◆ What is needed ◆
Return the lines of the data verbatim, beginning at the line that contains "Task: Click the 20 pt leading value field" and continuing through the end of the data. Omit the pictures from your answer.

◆ Rows of pointing data ◆

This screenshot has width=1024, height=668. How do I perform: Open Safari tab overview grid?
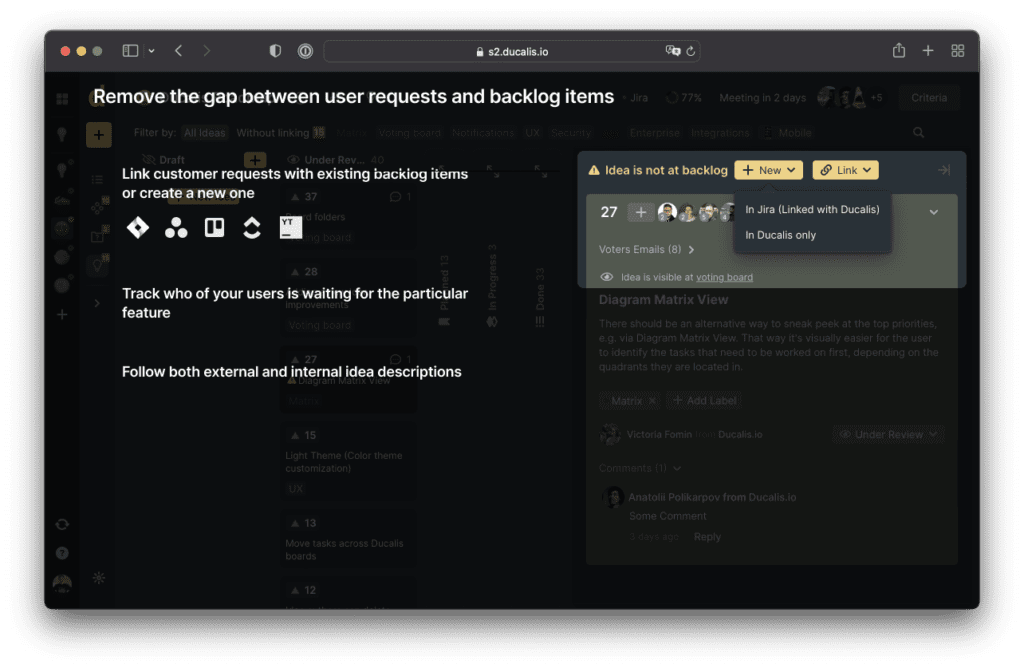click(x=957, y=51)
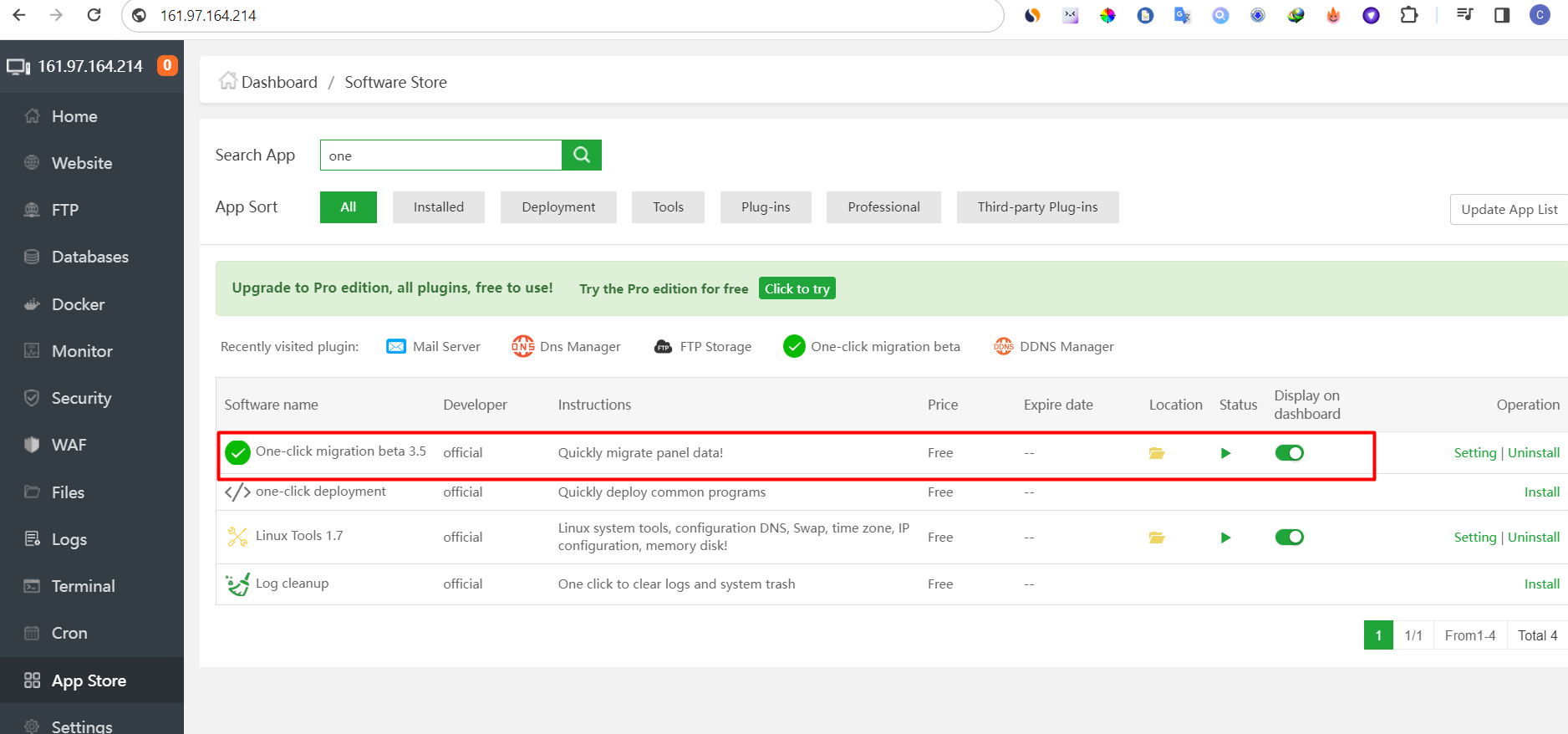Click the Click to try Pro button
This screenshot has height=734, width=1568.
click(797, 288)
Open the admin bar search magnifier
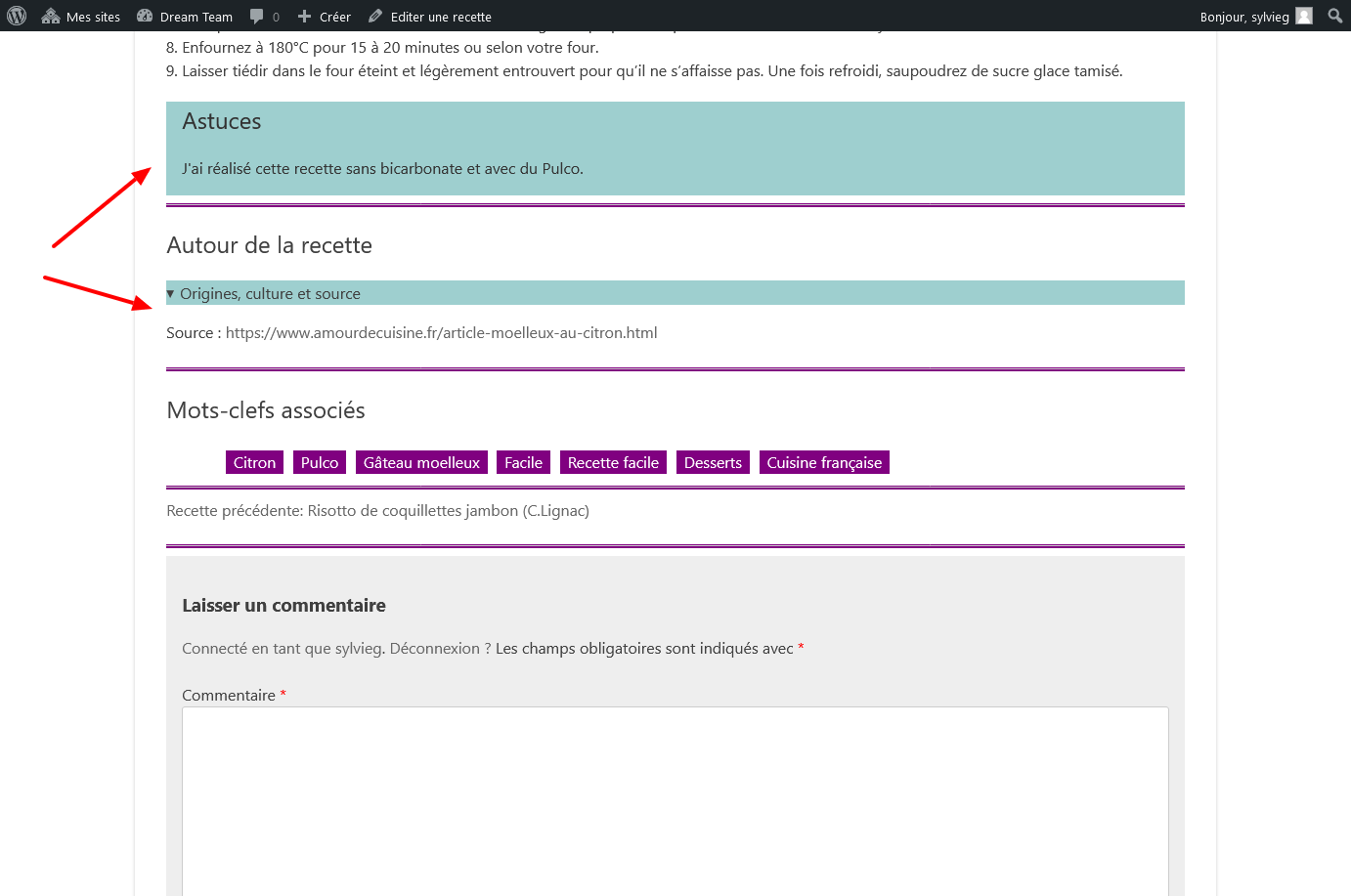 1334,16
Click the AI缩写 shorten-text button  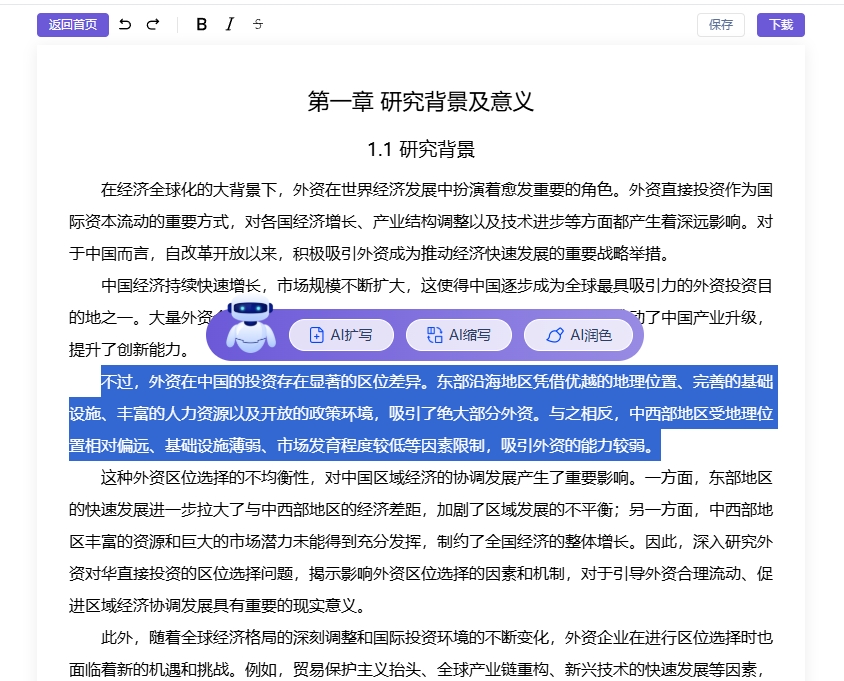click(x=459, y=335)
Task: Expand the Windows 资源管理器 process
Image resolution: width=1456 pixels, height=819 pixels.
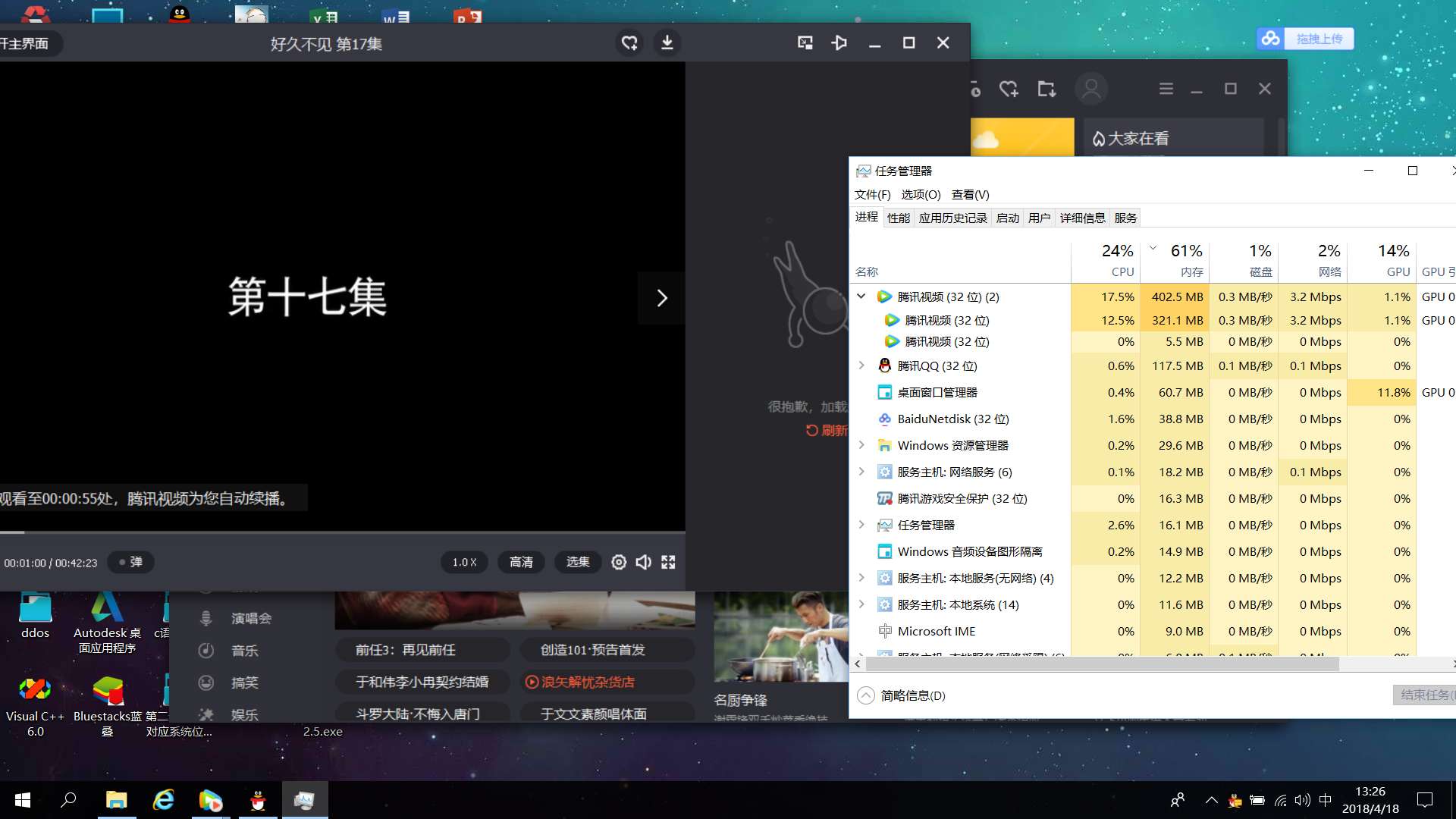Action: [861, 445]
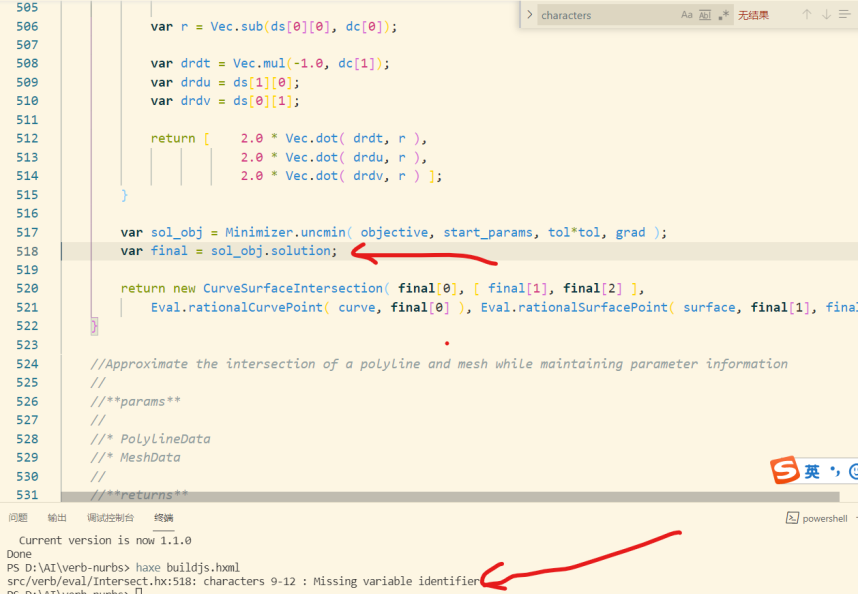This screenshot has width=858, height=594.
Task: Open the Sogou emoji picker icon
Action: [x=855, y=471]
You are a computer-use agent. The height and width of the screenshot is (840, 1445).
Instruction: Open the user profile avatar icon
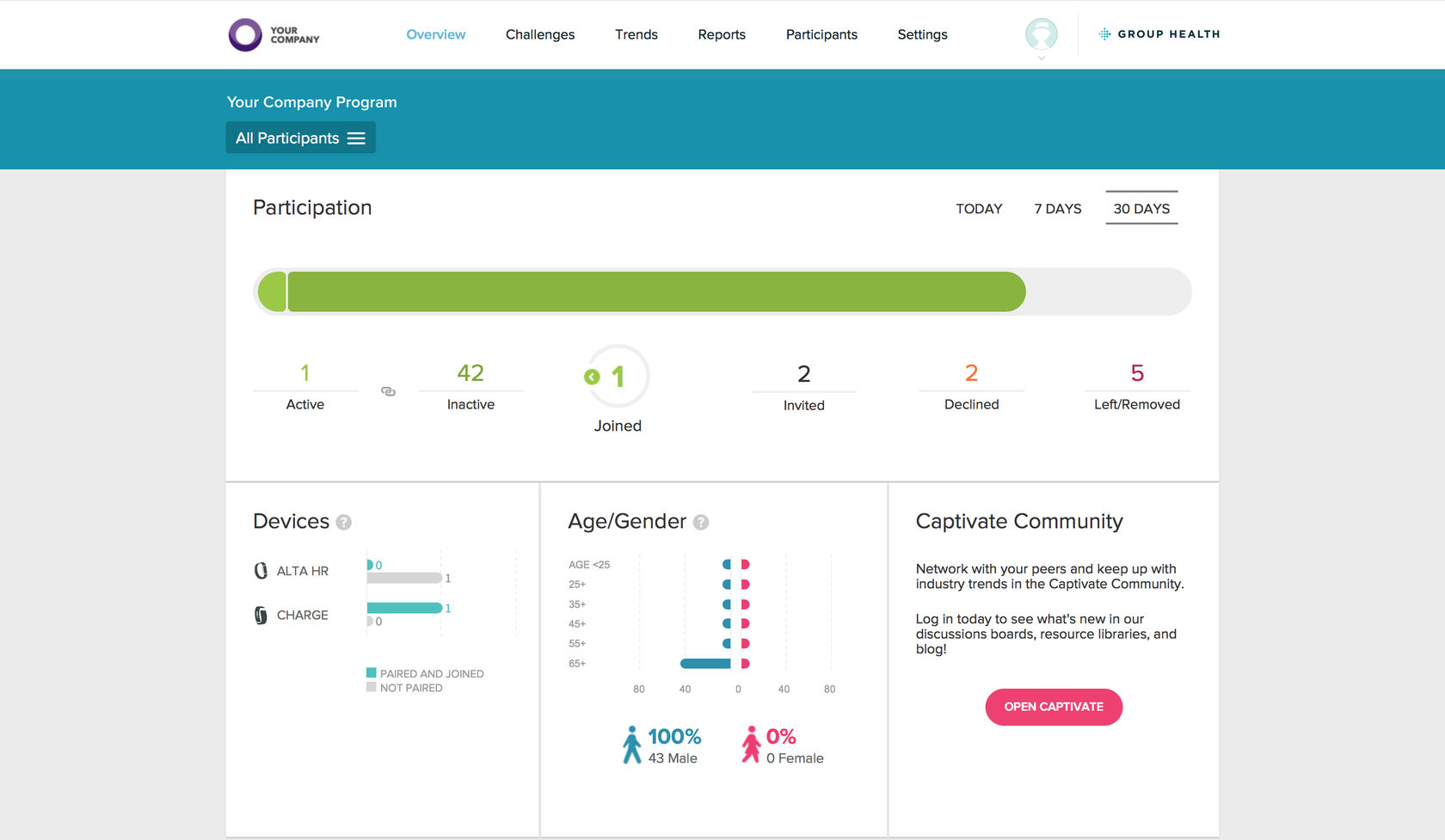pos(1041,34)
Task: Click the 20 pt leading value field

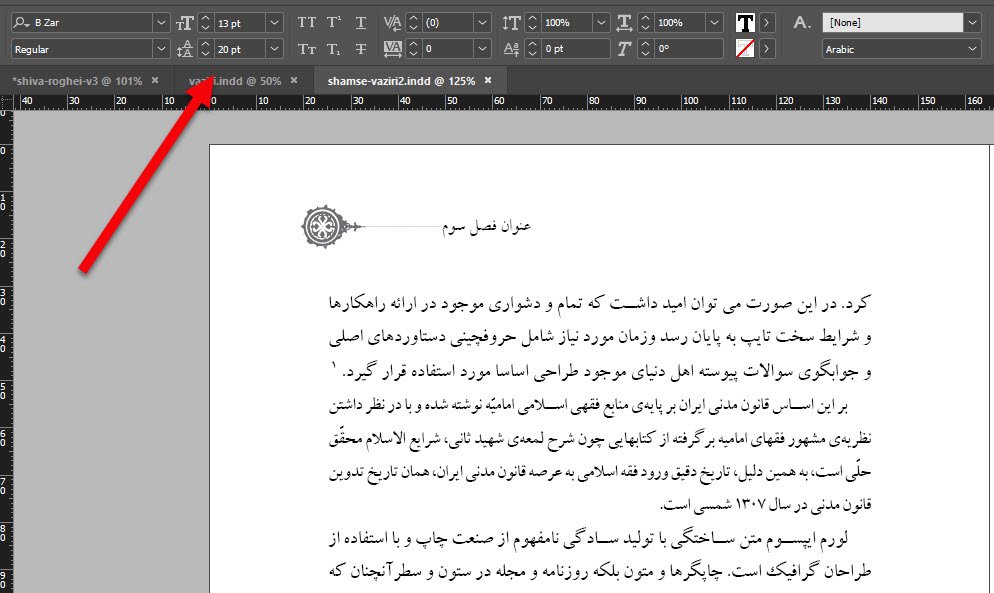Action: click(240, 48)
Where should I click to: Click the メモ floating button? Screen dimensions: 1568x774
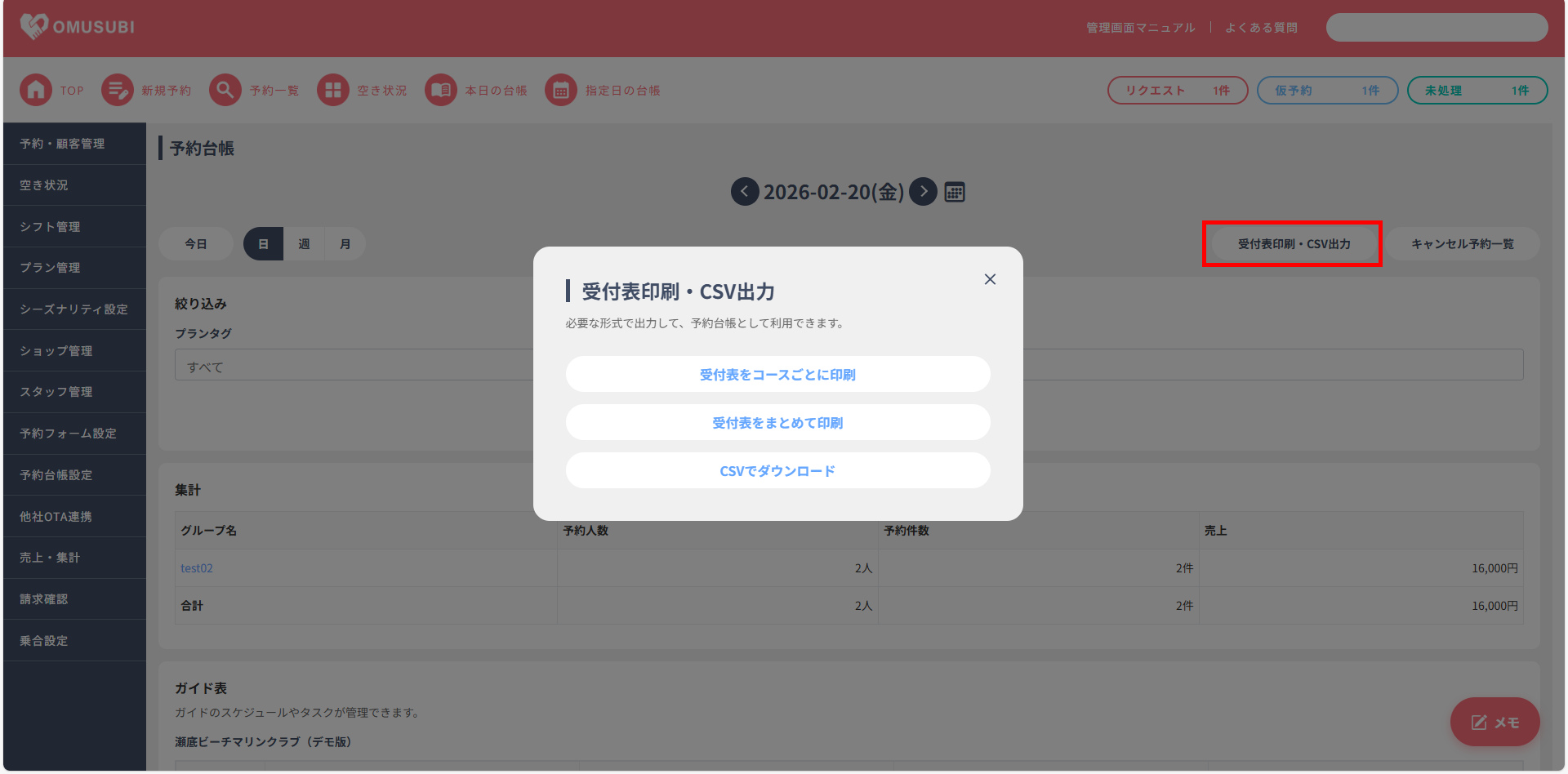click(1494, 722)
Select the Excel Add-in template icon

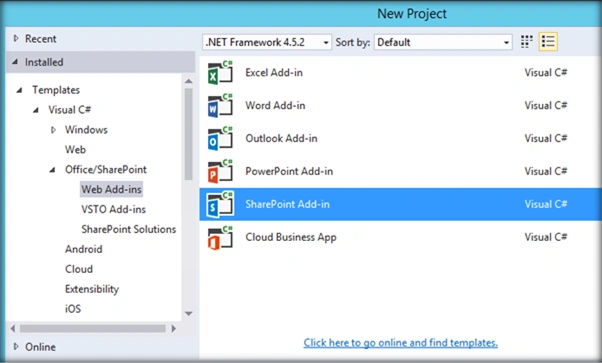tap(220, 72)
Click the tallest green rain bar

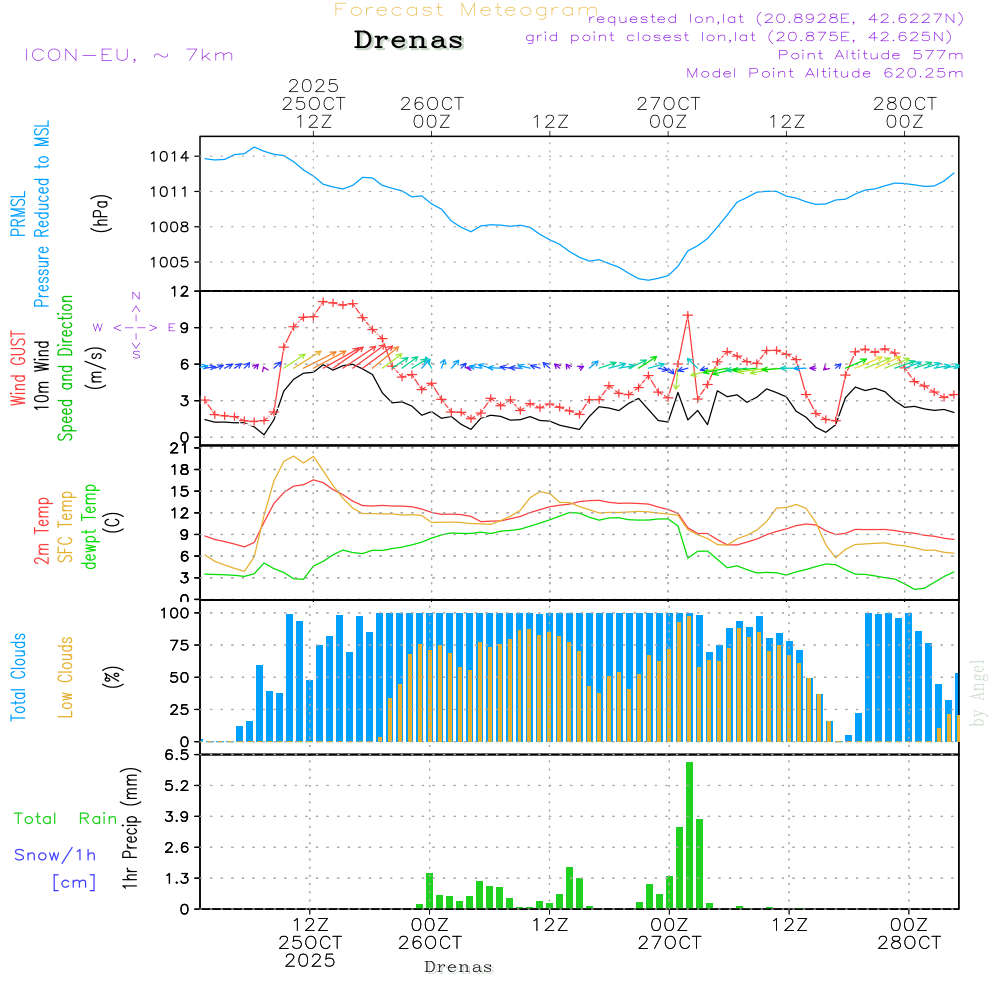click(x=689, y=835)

◆ Answer for the task ◆
Task: Click the 20 pt leading value field

Action: click(240, 48)
Where should I click to: Click the メモ floating button? Screen dimensions: 1568x774
click(1494, 722)
Select the Excel Add-in template icon

tap(220, 72)
Click the tallest green rain bar

click(x=689, y=835)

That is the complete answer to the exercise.